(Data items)
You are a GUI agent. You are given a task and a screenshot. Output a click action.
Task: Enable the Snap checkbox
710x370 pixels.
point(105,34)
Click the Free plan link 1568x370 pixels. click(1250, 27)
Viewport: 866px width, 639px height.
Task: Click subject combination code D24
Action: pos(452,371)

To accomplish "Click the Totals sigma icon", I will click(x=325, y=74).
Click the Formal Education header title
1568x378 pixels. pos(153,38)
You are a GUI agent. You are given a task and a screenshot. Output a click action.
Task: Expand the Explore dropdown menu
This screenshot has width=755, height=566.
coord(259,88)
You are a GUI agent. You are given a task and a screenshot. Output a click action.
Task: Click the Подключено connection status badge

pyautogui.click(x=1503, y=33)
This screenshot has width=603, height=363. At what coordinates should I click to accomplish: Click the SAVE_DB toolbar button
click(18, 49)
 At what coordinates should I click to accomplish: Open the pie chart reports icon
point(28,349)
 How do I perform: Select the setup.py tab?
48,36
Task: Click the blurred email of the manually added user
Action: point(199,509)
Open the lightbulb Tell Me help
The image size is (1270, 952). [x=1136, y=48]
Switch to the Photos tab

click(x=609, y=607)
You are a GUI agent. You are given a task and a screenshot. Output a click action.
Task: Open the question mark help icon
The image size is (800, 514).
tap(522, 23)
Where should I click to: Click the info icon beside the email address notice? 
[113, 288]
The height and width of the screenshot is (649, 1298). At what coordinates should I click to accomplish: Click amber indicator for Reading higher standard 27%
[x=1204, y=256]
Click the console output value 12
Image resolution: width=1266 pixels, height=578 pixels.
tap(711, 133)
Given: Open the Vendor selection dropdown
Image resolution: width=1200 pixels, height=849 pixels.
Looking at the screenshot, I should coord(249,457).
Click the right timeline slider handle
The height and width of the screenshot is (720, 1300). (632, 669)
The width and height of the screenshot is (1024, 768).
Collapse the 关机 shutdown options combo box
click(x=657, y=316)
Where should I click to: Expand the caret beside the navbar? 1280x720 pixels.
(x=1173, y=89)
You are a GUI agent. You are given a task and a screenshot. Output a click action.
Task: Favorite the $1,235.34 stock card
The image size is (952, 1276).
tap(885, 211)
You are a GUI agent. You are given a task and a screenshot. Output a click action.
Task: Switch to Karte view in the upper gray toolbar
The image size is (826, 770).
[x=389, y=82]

### WHAT YOU HAVE TO DO
Please count the lines in the records above that contain the word "size", and reply with the number alone.

### RESULT
4